- TASK TO CARRY OUT
With the exception of the pictures, transcribe the entire listing exactly.

- SUPPLIED DATA
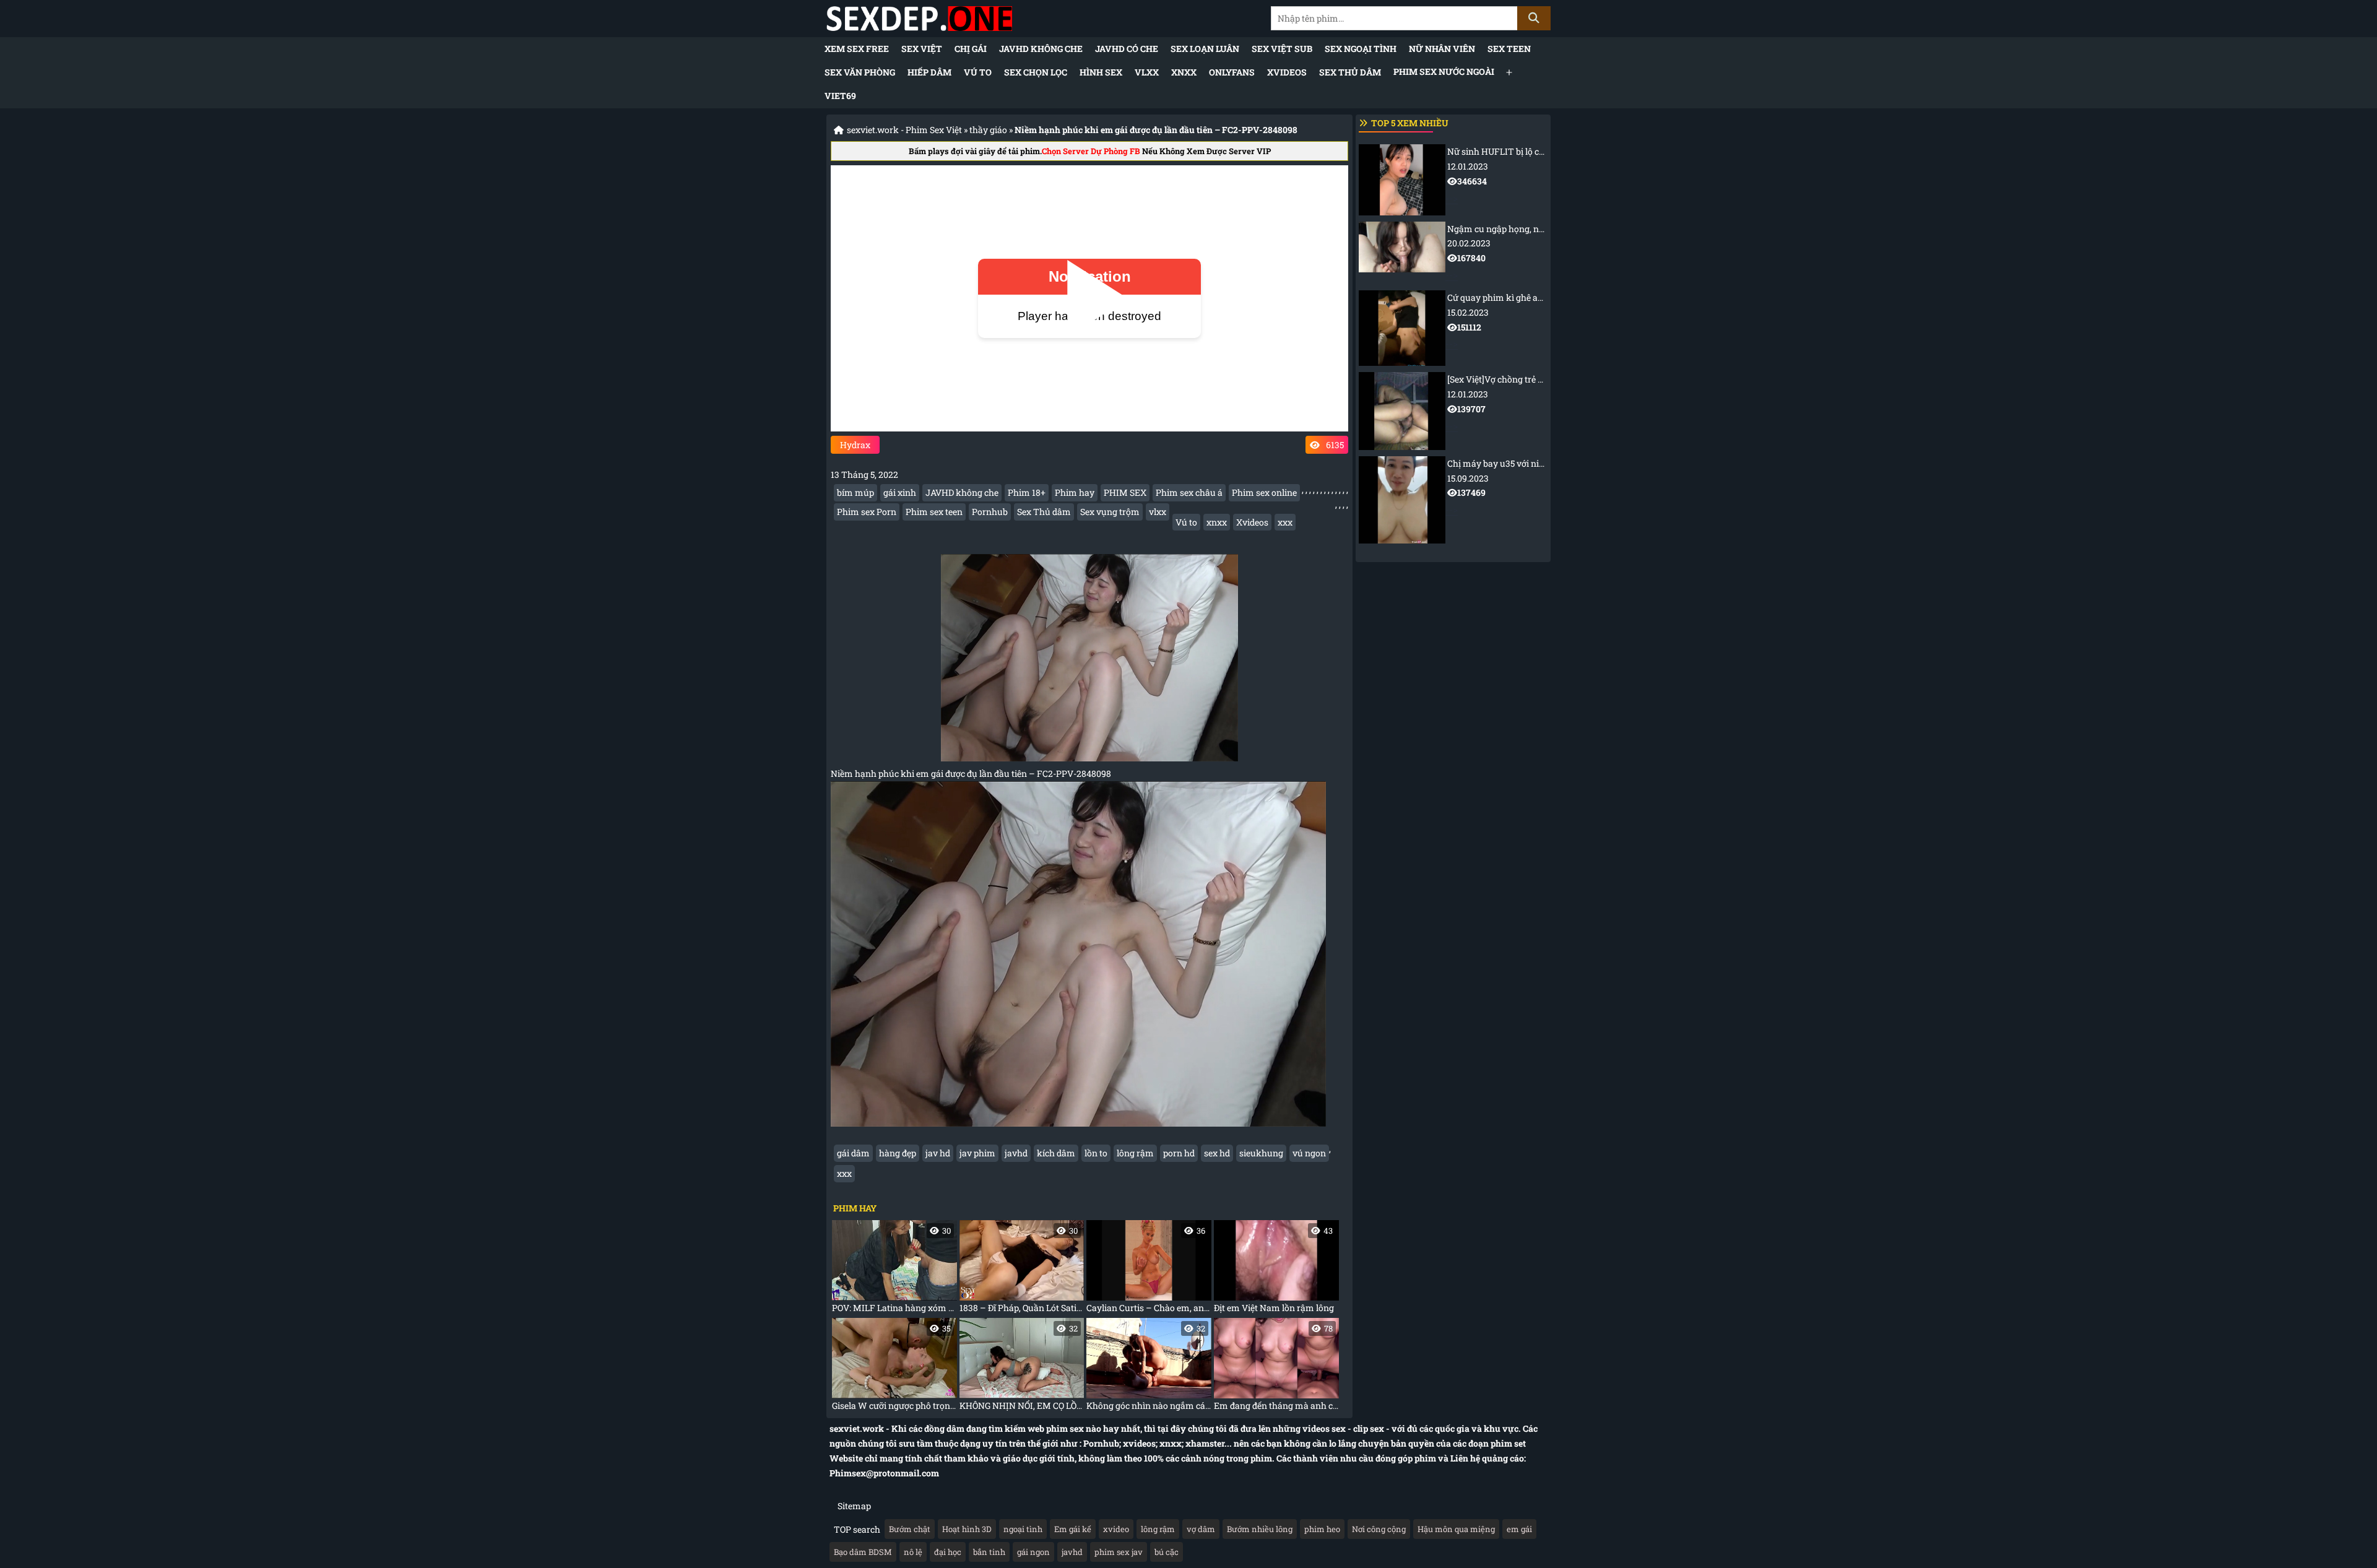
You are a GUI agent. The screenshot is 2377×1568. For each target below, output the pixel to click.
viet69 (840, 96)
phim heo (1322, 1529)
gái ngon (1033, 1551)
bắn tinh (989, 1551)
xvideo (1116, 1529)
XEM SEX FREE (857, 48)
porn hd (1179, 1153)
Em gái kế (1072, 1529)
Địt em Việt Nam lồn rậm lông (1274, 1269)
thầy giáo (988, 130)
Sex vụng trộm (1110, 512)
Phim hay (1074, 492)
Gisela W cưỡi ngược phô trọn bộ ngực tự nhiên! (894, 1367)
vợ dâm (1201, 1529)
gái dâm (853, 1153)
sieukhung (1261, 1153)
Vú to (978, 72)
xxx (1285, 522)
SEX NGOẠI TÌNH (1360, 48)
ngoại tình (1022, 1529)
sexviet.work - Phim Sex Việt (904, 130)
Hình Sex (1101, 72)
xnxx (1216, 522)
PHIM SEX (1125, 492)
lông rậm (1135, 1153)
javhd (1016, 1153)
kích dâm (1056, 1153)
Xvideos (1252, 522)
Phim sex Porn (866, 512)
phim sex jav (1118, 1551)
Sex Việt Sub (1282, 48)
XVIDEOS (1287, 72)
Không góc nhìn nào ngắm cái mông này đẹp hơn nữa (1148, 1367)
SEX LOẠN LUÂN (1205, 48)
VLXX (1147, 72)
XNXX (1184, 72)
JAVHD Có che (1126, 48)
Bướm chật (909, 1529)
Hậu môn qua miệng (1456, 1529)
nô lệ (913, 1551)
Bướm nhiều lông (1259, 1529)
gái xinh (899, 492)
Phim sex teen (934, 512)
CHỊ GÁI (971, 48)
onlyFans (1232, 72)
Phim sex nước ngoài (1443, 71)
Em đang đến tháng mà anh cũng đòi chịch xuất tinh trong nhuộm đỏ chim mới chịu (1276, 1367)
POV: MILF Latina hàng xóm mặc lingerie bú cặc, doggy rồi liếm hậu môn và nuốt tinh (894, 1269)
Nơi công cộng (1379, 1529)
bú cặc (1166, 1551)
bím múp (855, 492)
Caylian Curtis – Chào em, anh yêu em (1148, 1269)
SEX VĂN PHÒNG (860, 72)
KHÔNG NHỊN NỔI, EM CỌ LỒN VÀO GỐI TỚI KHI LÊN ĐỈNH (1022, 1367)
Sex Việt (921, 48)
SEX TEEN (1509, 48)
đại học (947, 1551)
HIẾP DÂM (929, 72)
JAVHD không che (1041, 48)
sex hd (1217, 1153)
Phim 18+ (1027, 492)
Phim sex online (1264, 492)
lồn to (1096, 1153)
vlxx (1157, 512)
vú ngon (1309, 1153)
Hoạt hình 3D (967, 1529)
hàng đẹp (897, 1153)
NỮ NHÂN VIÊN (1442, 48)
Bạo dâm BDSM (863, 1551)
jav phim (977, 1153)
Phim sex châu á (1189, 492)
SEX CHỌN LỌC (1035, 72)
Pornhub (990, 512)
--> (1496, 174)
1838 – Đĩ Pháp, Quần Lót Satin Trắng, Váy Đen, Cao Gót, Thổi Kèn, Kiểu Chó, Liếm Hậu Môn (1022, 1269)
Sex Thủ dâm (1350, 72)
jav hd (937, 1153)
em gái (1519, 1529)
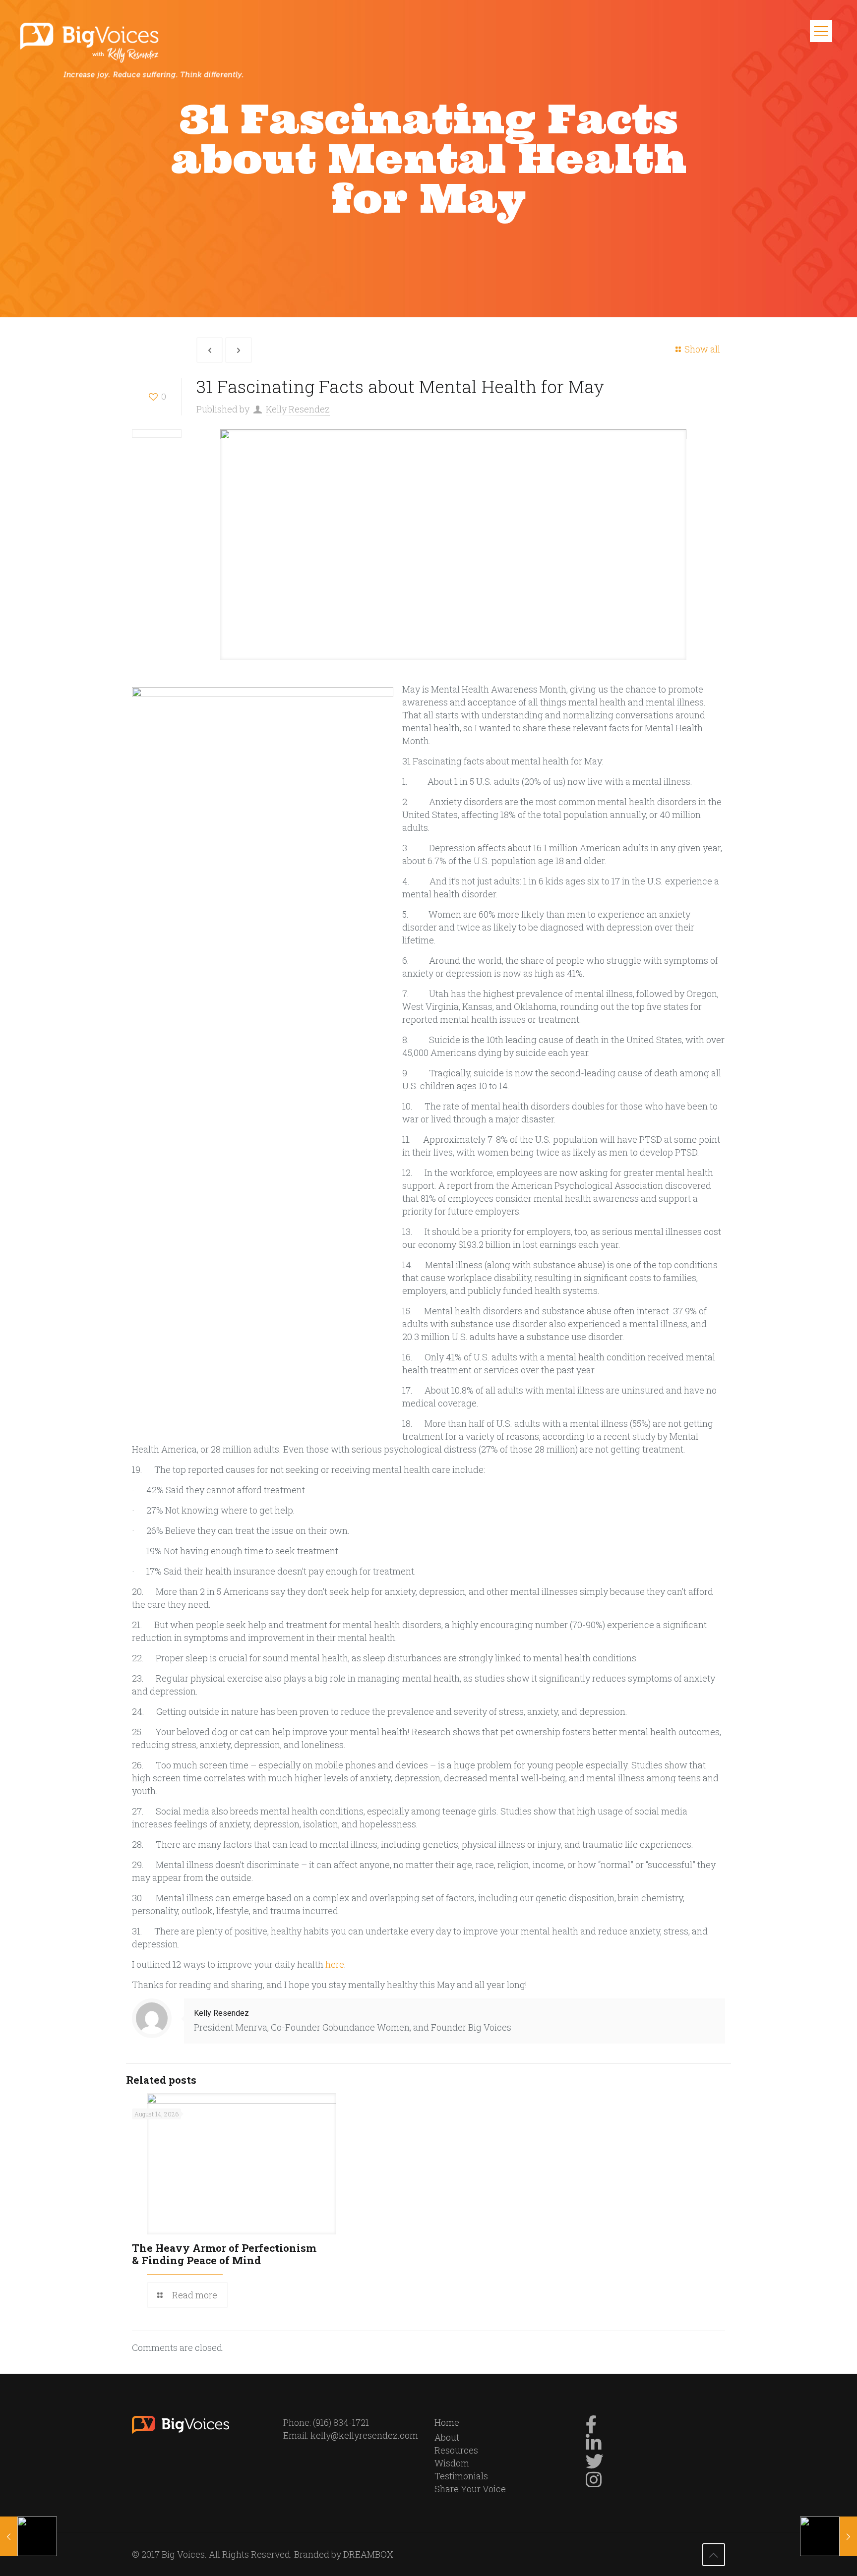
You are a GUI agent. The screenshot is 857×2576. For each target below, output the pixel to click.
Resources (456, 2450)
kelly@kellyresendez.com (364, 2435)
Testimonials (461, 2476)
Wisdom (451, 2463)
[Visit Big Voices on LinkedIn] (594, 2446)
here (334, 1964)
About (446, 2437)
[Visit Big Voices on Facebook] (591, 2428)
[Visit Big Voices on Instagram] (594, 2483)
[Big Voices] (137, 49)
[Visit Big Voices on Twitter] (595, 2464)
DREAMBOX (368, 2554)
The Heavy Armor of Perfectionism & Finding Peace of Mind (224, 2254)
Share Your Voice (470, 2489)
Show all (702, 349)
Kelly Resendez (298, 409)
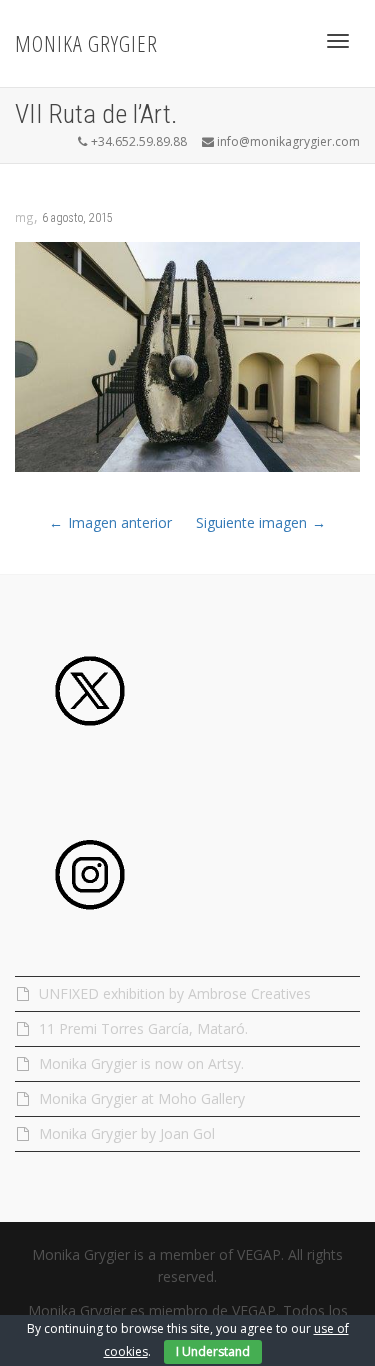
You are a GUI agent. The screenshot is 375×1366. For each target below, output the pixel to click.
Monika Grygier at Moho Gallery (142, 1098)
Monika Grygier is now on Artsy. (141, 1063)
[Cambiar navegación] (338, 41)
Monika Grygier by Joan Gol (127, 1133)
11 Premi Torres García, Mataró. (143, 1028)
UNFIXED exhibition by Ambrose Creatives (177, 993)
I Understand (213, 1351)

- ANSWER SPACE
You are a GUI agent. The screenshot is 2377×1568. For each target below, output the pixel to click.
viet69 (840, 96)
phim heo (1322, 1529)
gái ngon (1033, 1551)
bắn tinh (989, 1551)
xvideo (1116, 1529)
XEM SEX FREE (857, 48)
porn hd (1179, 1153)
Em gái kế (1072, 1529)
Địt em Việt Nam lồn rậm lông (1274, 1269)
thầy giáo (988, 130)
Sex vụng trộm (1110, 512)
Phim hay (1074, 492)
Gisela W cưỡi ngược phô trọn bộ ngực tự nhiên! (894, 1367)
vợ dâm (1201, 1529)
gái dâm (853, 1153)
sieukhung (1261, 1153)
Vú to (978, 72)
xxx (1285, 522)
SEX NGOẠI TÌNH (1360, 48)
ngoại tình (1022, 1529)
sexviet.work - Phim Sex Việt (904, 130)
Hình Sex (1101, 72)
xnxx (1216, 522)
PHIM SEX (1125, 492)
lông rậm (1135, 1153)
javhd (1016, 1153)
kích dâm (1056, 1153)
Xvideos (1252, 522)
Phim sex Porn (866, 512)
phim sex jav (1118, 1551)
Sex Việt Sub (1282, 48)
XVIDEOS (1287, 72)
Không góc nhìn nào ngắm cái mông này đẹp hơn nữa (1148, 1367)
SEX LOẠN LUÂN (1205, 48)
VLXX (1147, 72)
XNXX (1184, 72)
JAVHD Có che (1126, 48)
Bướm chật (909, 1529)
Hậu môn qua miệng (1456, 1529)
nô lệ (913, 1551)
Bướm nhiều lông (1259, 1529)
gái xinh (899, 492)
Phim sex teen (934, 512)
CHỊ GÁI (971, 48)
onlyFans (1232, 72)
Phim sex nước ngoài (1443, 71)
Em đang đến tháng mà anh cũng đòi chịch xuất tinh trong nhuộm đỏ chim mới chịu (1276, 1367)
POV: MILF Latina hàng xóm mặc lingerie bú cặc, doggy rồi liếm hậu môn và nuốt tinh (894, 1269)
Nơi công cộng (1379, 1529)
bú cặc (1166, 1551)
bím múp (855, 492)
Caylian Curtis – Chào em, anh yêu em (1148, 1269)
SEX VĂN PHÒNG (860, 72)
KHÔNG NHỊN NỔI, EM CỌ LỒN VÀO GỐI TỚI KHI LÊN ĐỈNH (1022, 1367)
Sex Việt (921, 48)
SEX TEEN (1509, 48)
đại học (947, 1551)
HIẾP DÂM (929, 72)
JAVHD không che (1041, 48)
sex hd (1217, 1153)
Phim 18+ (1027, 492)
Phim sex online (1264, 492)
lồn to (1096, 1153)
vlxx (1157, 512)
vú ngon (1309, 1153)
Hoạt hình 3D (967, 1529)
hàng đẹp (897, 1153)
NỮ NHÂN VIÊN (1442, 48)
Bạo dâm BDSM (863, 1551)
jav phim (977, 1153)
Phim sex châu á (1189, 492)
SEX CHỌN LỌC (1035, 72)
Pornhub (990, 512)
--> (1496, 174)
1838 – Đĩ Pháp, Quần Lót Satin Trắng, Váy Đen, Cao Gót, Thổi Kèn, Kiểu Chó, Liếm Hậu Môn (1022, 1269)
Sex Thủ dâm (1350, 72)
jav hd (937, 1153)
em gái (1519, 1529)
You are a GUI agent. The screenshot is 857×2576. For each target below, output the pixel to click.
Resources (456, 2450)
kelly@kellyresendez.com (364, 2435)
Testimonials (461, 2476)
Wisdom (451, 2463)
[Visit Big Voices on LinkedIn] (594, 2446)
here (334, 1964)
About (446, 2437)
[Visit Big Voices on Facebook] (591, 2428)
[Visit Big Voices on Instagram] (594, 2483)
[Big Voices] (137, 49)
[Visit Big Voices on Twitter] (595, 2464)
DREAMBOX (368, 2554)
The Heavy Armor of Perfectionism & Finding Peace of Mind (224, 2254)
Share Your Voice (470, 2489)
Show all (702, 349)
Kelly Resendez (298, 409)
You are a GUI agent. The screenshot is 375×1366. For each target below, output the pixel to click.
Monika Grygier at Moho Gallery (142, 1098)
Monika Grygier is now on Artsy. (141, 1063)
[Cambiar navegación] (338, 41)
Monika Grygier by Joan Gol (127, 1133)
11 Premi Torres García, Mataró. (143, 1028)
UNFIXED exhibition by Ambrose Creatives (177, 993)
I Understand (213, 1351)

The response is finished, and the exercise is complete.